| Problem to solve |
Copy every one of the following records word for word, keeping each line as it is.

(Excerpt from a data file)
++++++++++
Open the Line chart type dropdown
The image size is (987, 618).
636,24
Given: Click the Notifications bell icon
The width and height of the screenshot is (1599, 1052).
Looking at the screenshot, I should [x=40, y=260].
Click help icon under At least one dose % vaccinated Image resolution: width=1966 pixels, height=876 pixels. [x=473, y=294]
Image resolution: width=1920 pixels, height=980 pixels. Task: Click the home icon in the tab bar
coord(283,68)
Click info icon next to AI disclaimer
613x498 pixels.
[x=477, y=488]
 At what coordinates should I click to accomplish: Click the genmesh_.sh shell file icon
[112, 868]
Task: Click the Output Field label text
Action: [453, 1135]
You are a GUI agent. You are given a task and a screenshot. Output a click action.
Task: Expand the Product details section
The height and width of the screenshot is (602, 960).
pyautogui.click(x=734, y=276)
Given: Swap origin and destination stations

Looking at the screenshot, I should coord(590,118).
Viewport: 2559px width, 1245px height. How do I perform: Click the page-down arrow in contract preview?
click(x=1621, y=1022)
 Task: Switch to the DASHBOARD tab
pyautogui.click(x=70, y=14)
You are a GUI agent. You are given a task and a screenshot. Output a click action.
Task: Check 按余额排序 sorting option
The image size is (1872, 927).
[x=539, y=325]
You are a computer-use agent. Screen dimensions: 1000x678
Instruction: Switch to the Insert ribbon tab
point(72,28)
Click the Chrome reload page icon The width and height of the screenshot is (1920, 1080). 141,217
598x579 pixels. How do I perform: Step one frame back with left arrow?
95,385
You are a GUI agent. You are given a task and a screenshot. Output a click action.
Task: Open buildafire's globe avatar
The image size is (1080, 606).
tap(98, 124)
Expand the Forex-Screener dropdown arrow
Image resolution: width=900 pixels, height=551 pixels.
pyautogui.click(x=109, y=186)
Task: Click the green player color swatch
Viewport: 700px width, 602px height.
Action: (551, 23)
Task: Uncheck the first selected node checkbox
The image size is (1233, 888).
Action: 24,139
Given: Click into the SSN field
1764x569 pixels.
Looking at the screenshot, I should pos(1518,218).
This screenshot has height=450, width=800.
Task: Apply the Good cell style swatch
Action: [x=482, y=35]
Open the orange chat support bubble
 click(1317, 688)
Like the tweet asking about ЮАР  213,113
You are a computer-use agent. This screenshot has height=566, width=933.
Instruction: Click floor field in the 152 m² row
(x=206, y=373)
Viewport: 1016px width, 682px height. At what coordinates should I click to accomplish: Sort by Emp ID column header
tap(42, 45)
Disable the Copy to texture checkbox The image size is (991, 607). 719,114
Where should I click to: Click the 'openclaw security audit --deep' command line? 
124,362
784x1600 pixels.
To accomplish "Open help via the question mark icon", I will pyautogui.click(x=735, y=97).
++++++++++
| Written solution |
Open the Line chart type dropdown
The image size is (987, 618).
636,24
Given: Click the Notifications bell icon
The width and height of the screenshot is (1599, 1052).
Looking at the screenshot, I should [x=40, y=260].
Click help icon under At least one dose % vaccinated Image resolution: width=1966 pixels, height=876 pixels. [x=473, y=294]
Image resolution: width=1920 pixels, height=980 pixels. Task: Click the home icon in the tab bar
coord(283,68)
Click info icon next to AI disclaimer
613x498 pixels.
[x=477, y=488]
 At what coordinates should I click to accomplish: Click the genmesh_.sh shell file icon
[112, 868]
Task: Click the Output Field label text
Action: [453, 1135]
You are a GUI agent. You are given a task and a screenshot. Output a click action.
Task: Expand the Product details section
The height and width of the screenshot is (602, 960).
pyautogui.click(x=734, y=276)
Given: Swap origin and destination stations

Looking at the screenshot, I should coord(590,118).
Viewport: 2559px width, 1245px height. How do I perform: Click the page-down arrow in contract preview?
click(x=1621, y=1022)
 Task: Switch to the DASHBOARD tab
pyautogui.click(x=70, y=14)
You are a GUI agent. You are given a task and a screenshot. Output a click action.
Task: Check 按余额排序 sorting option
The image size is (1872, 927).
[x=539, y=325]
You are a computer-use agent. Screen dimensions: 1000x678
Instruction: Switch to the Insert ribbon tab
point(72,28)
Click the Chrome reload page icon The width and height of the screenshot is (1920, 1080). 141,217
598x579 pixels. How do I perform: Step one frame back with left arrow?
95,385
You are a GUI agent. You are given a task and a screenshot. Output a click action.
Task: Open buildafire's globe avatar
The image size is (1080, 606).
tap(98, 124)
Expand the Forex-Screener dropdown arrow
Image resolution: width=900 pixels, height=551 pixels.
pyautogui.click(x=109, y=186)
Task: Click the green player color swatch
Viewport: 700px width, 602px height.
Action: (551, 23)
Task: Uncheck the first selected node checkbox
The image size is (1233, 888).
Action: 24,139
Given: Click into the SSN field
1764x569 pixels.
Looking at the screenshot, I should pos(1518,218).
This screenshot has height=450, width=800.
Task: Apply the Good cell style swatch
Action: [x=482, y=35]
Open the orange chat support bubble
 click(1317, 688)
Like the tweet asking about ЮАР  213,113
You are a computer-use agent. This screenshot has height=566, width=933.
Instruction: Click floor field in the 152 m² row
(x=206, y=373)
Viewport: 1016px width, 682px height. At what coordinates should I click to accomplish: Sort by Emp ID column header
tap(42, 45)
Disable the Copy to texture checkbox The image size is (991, 607). 719,114
Where should I click to: Click the 'openclaw security audit --deep' command line? 
124,362
784x1600 pixels.
To accomplish "Open help via the question mark icon", I will pyautogui.click(x=735, y=97).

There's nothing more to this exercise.